Task item
Copy out exactly the lines spanning the line with "This screenshot has height=717, width=1568." to the line with "This screenshot has width=1372, height=881.", inclusive, from the data underneath, with no pictures.

Data provided
== Segment start ==

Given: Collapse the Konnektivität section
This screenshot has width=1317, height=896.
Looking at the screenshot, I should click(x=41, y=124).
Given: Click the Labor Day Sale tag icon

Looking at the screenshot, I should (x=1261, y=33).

== Segment end ==
== Segment start ==

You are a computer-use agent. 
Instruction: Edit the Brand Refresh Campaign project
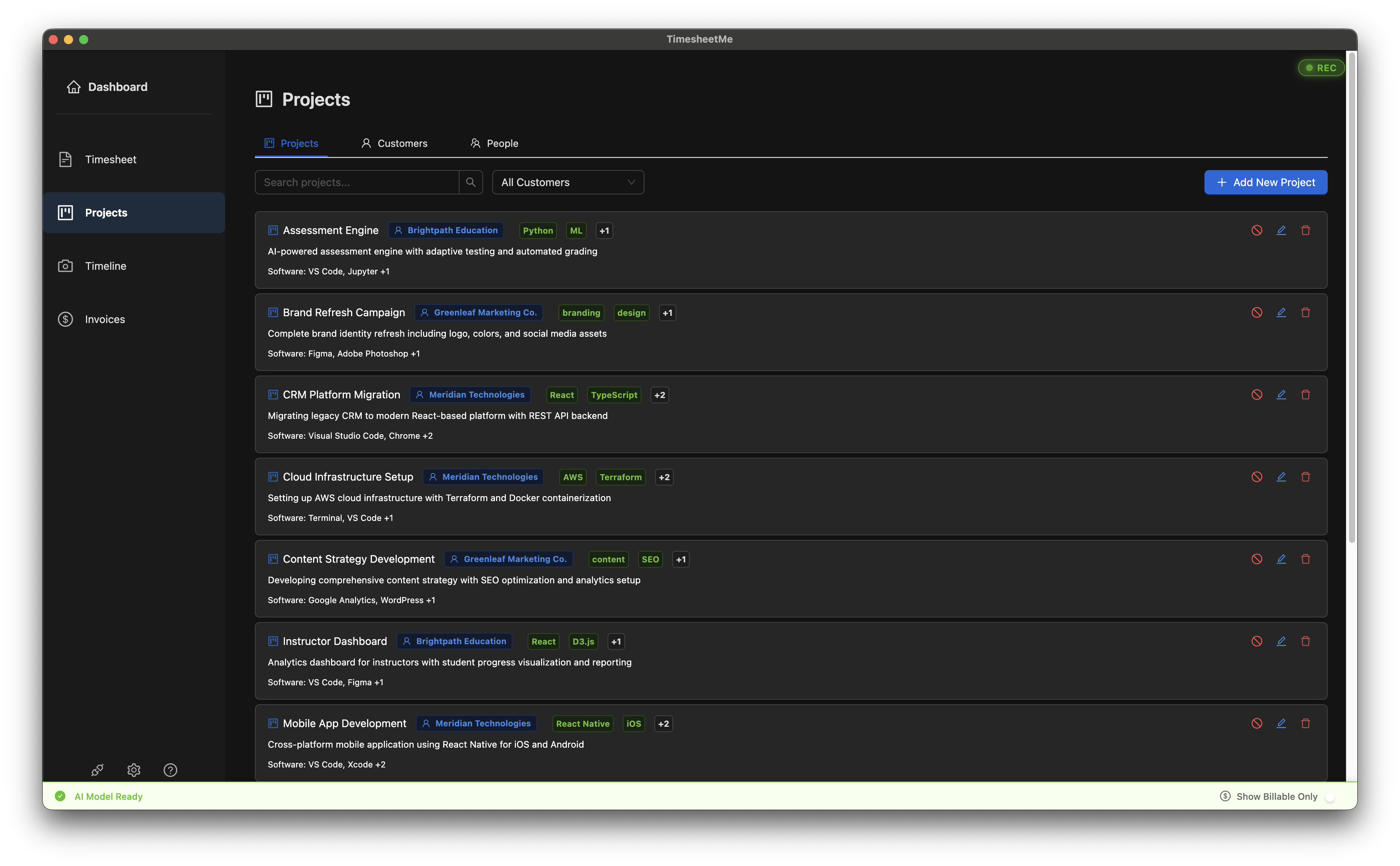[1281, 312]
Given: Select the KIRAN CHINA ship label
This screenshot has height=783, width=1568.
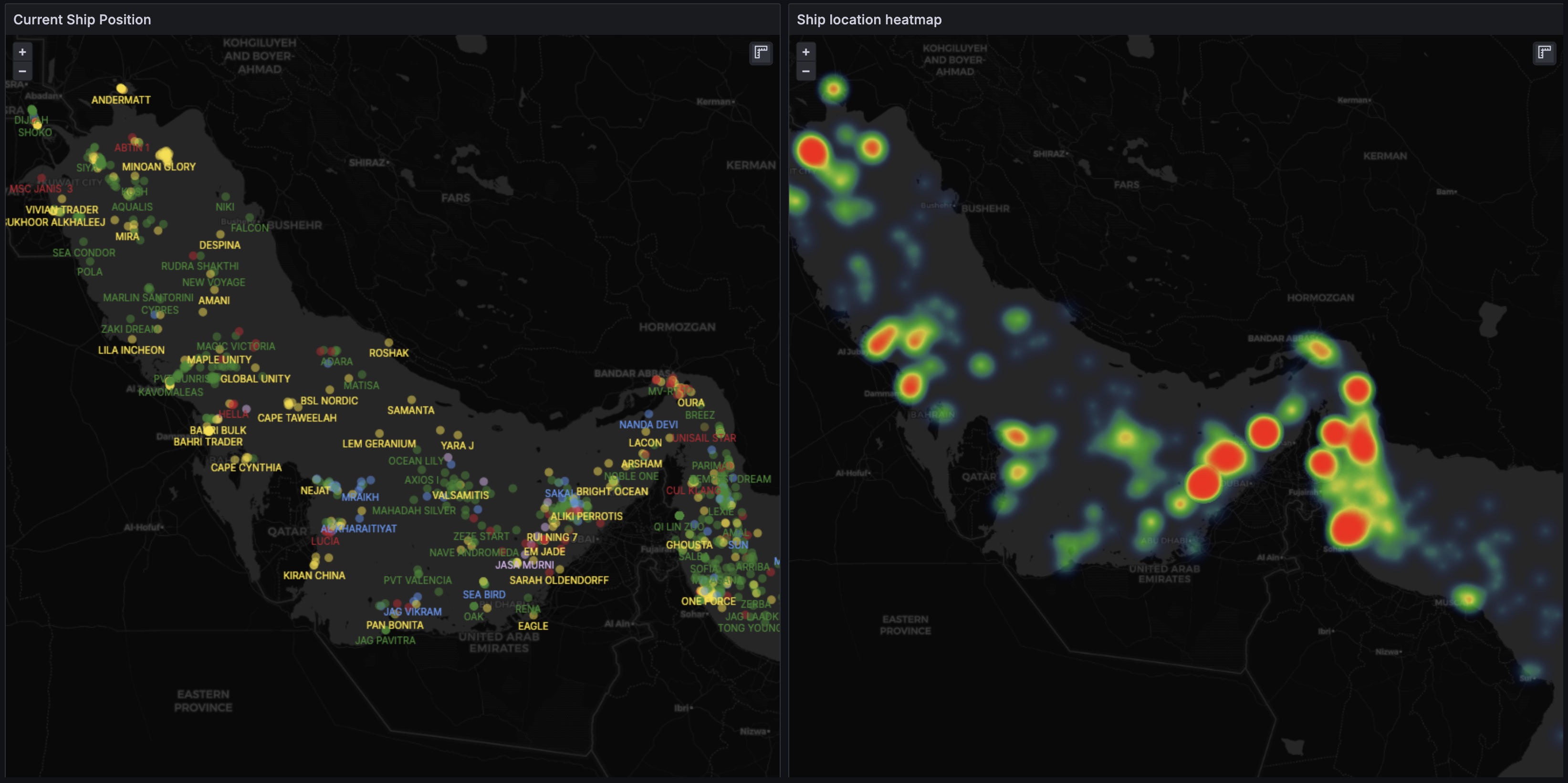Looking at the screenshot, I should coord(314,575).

== Segment end ==
== Segment start ==

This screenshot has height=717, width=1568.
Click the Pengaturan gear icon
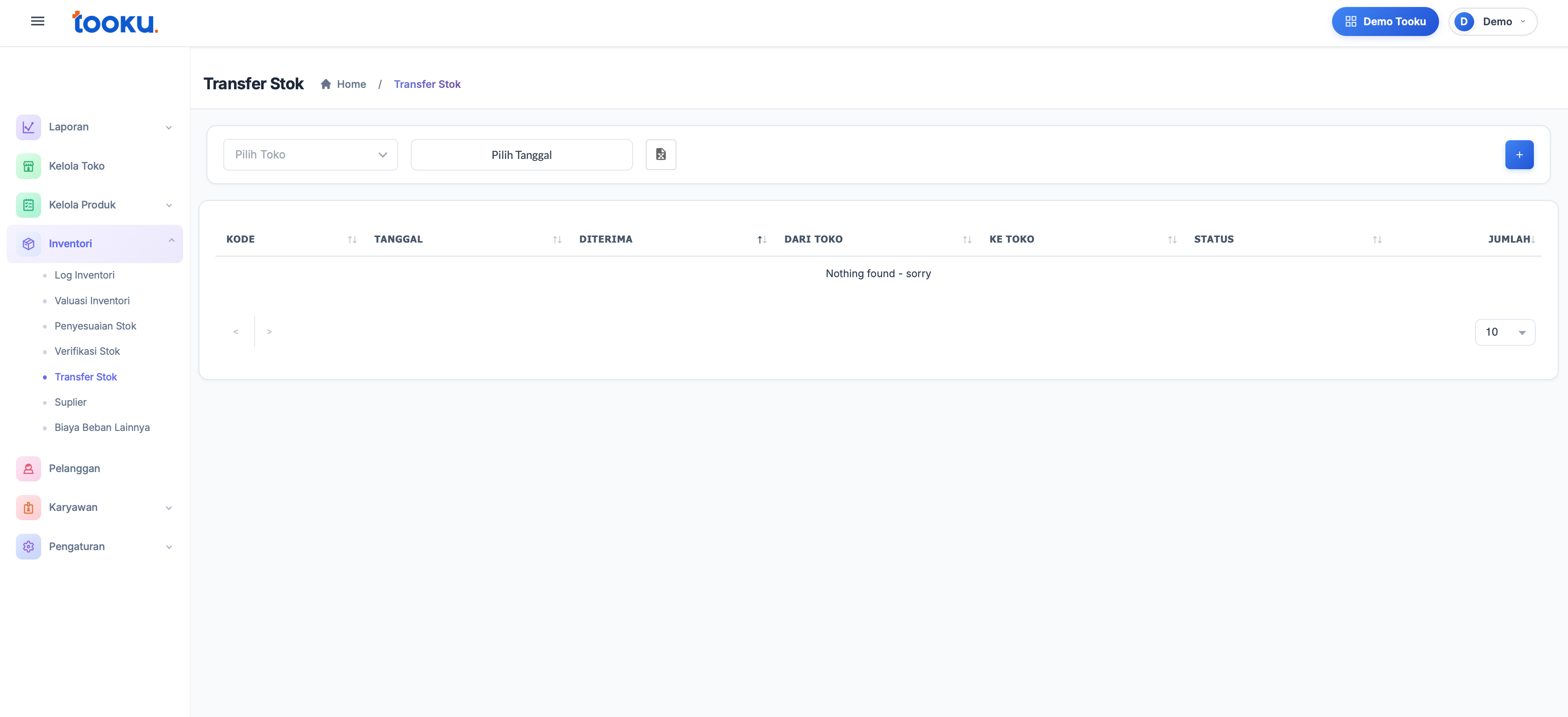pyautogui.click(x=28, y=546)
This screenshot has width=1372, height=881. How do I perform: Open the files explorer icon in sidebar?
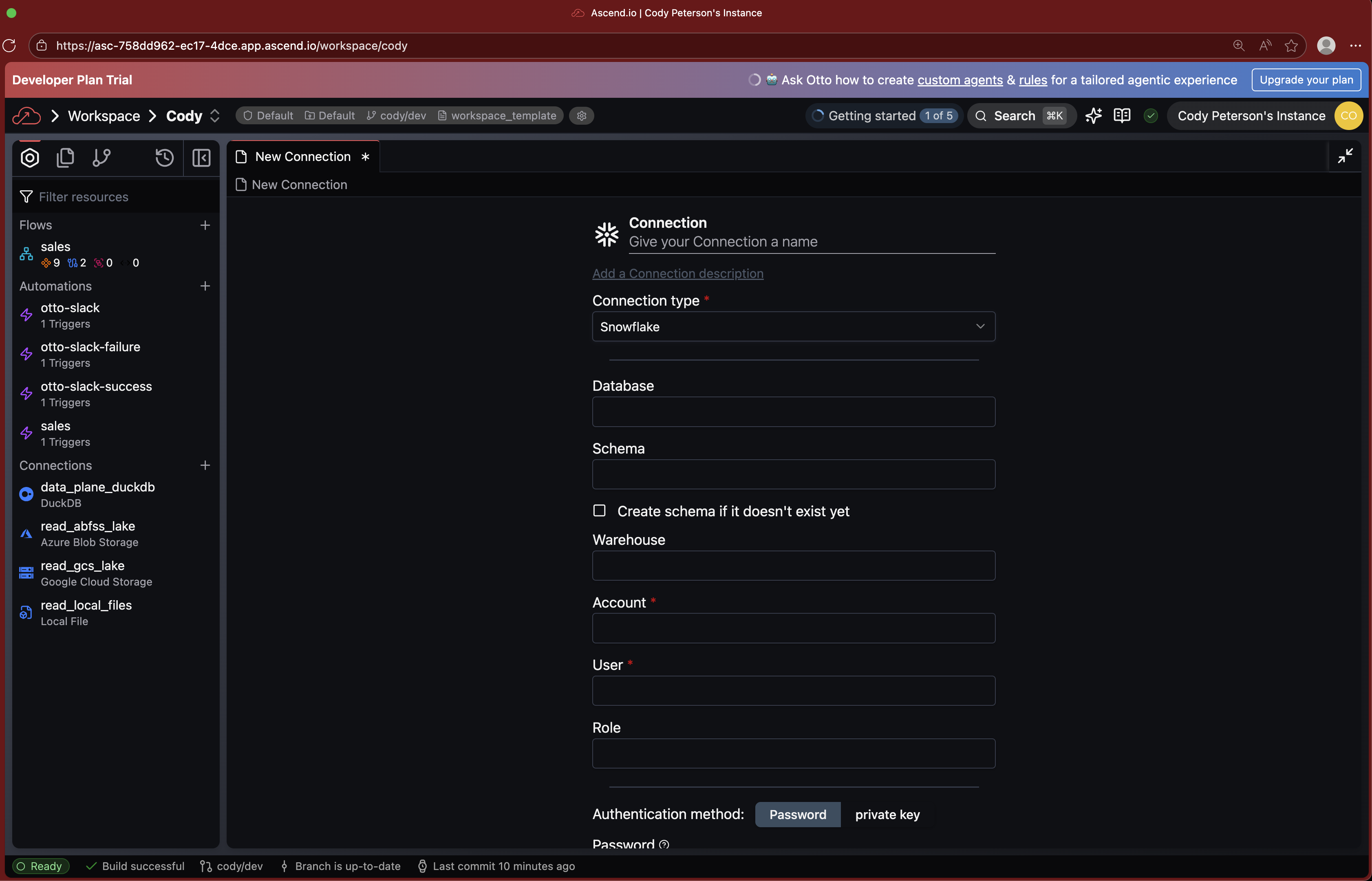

== Segment end ==

Answer for the task
This screenshot has height=717, width=1568.
Click the Pengaturan gear icon
pyautogui.click(x=28, y=546)
This screenshot has width=1372, height=881. How do I perform: Open the files explorer icon in sidebar?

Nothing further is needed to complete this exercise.